Prime Minister Jean-Marc Ayrault Tuesday urged the French to rally behind efforts to tackle a "crushing" debt burden after an audit warned of a 43-billion-euro budget hole.

AFP


PARIS- Ayrault, outlining the new Socialist government's agenda in parliament, also admitted the crisis was "unprecedented" and said debt servicing charges had become untenable.

In Europe, the eurozone crisis still burns and at home his finance minister has just warned that French economic growth will be lower than forecast.

"The debt burden has become crushing. The state pays nearly 50 billion euros ($63 billion) to its creditors annually," Ayrault said.

"I have come here today to appeal to you and through you all French people for a mobilisation because it is not too late to react and succeed," he said, appealing for "patriotism," and adding: "An indebted France is a dependent France."

Ayrault said the aim of the belt-tightening was to have a balanced budget in 2017 as he squarely blamed the economic mess on the previous centre-right government of president Nicolas Sarkozy.

Ayrault said that between 2007 and 2011, France's debt grew by 600 billion euros "to nearly 1,800 billion euros today, or 90 percent of the wealth produced annually in France."

The prime minister of President Francois Hollande, whose electoral mantra has been growth over austerity and who famously said he does not "like the rich," sought to strike a conciliatory tone, stressing he was "not an enemy of wealth."

The projected two-year shortfall of up to 43 billion euros ($54 billion) by the state auditor is what has to be covered with spending cuts and tax increases to reduce the overall public deficit by stages to targets for this year and next.

Ayrault's speech was being closely watched by voters, businesses and the right-wing opposition but also by financial markets worldwide as France along with Germany is a key player in resolving the eurozone debt crisis.

Its big public debt also means that France could become a target for bond market speculation if the eurozone's latest emergency measures do not calm things down.

The prime minister revised growth forecasts for this year to 0.3 percent from 0.5 percent and for next year to 1.2 percent from 1.7 percent.

During his election campaign, Hollande pledged to reduce public debt, the accumulation of past deficits, based on the earlier, more optimistic, forecasts.
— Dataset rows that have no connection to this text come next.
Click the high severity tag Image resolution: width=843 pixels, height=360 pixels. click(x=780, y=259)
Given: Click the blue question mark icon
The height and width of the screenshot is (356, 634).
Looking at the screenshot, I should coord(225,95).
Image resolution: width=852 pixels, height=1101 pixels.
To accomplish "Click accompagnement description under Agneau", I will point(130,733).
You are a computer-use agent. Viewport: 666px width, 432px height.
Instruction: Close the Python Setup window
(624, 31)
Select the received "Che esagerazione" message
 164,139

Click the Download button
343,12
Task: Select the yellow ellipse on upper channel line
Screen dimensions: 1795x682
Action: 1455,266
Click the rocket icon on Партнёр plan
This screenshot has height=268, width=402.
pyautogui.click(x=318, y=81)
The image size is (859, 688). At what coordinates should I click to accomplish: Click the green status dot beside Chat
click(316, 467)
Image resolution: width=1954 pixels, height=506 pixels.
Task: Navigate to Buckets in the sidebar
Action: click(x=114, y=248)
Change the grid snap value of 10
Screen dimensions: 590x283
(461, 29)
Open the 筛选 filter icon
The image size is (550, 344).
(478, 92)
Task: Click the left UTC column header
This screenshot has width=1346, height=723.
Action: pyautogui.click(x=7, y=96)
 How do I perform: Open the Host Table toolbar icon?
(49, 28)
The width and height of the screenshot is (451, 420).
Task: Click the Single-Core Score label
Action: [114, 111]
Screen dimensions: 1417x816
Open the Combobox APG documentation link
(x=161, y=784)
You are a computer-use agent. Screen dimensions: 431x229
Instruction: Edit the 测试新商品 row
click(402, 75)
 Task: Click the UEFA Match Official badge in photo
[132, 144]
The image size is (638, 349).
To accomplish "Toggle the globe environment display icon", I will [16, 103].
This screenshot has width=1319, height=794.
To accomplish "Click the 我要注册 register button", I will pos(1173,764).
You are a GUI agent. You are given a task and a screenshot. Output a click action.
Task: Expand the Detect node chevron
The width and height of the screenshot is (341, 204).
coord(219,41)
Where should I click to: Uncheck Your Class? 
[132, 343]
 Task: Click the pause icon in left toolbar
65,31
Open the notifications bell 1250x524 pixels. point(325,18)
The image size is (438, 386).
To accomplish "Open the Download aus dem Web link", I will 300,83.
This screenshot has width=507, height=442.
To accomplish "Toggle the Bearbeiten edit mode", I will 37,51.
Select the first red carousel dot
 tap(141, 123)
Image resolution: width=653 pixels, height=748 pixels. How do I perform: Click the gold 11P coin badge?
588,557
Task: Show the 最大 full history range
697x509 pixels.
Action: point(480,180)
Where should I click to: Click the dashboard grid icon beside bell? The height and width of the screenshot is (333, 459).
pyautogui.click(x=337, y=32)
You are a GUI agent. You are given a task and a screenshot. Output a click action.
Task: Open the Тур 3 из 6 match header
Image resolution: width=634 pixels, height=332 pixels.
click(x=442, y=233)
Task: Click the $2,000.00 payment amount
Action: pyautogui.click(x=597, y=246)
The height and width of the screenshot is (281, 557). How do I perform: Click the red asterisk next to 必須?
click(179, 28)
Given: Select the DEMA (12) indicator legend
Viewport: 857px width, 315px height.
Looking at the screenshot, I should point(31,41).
France has run budget deficits since the 1970s.

France has promised its European Union partners it will reduce the public deficit from 5.2 percent of output in 2011 to 4.5 percent at the end of this year.

Hollande had pledged to create new jobs, impose a 75-percent tax on income of more than one million euros and has already committed the government to raising the minimum wage by 2.0 percent.

The audit office said that for 2013, on the basis of a commitment of reducing the deficit to the EU ceiling of 3.0 percent of gross domestic product, widely-based taxes such as VAT sales tax or the complementary social CSG tax, would have to be raised, at least temporarily.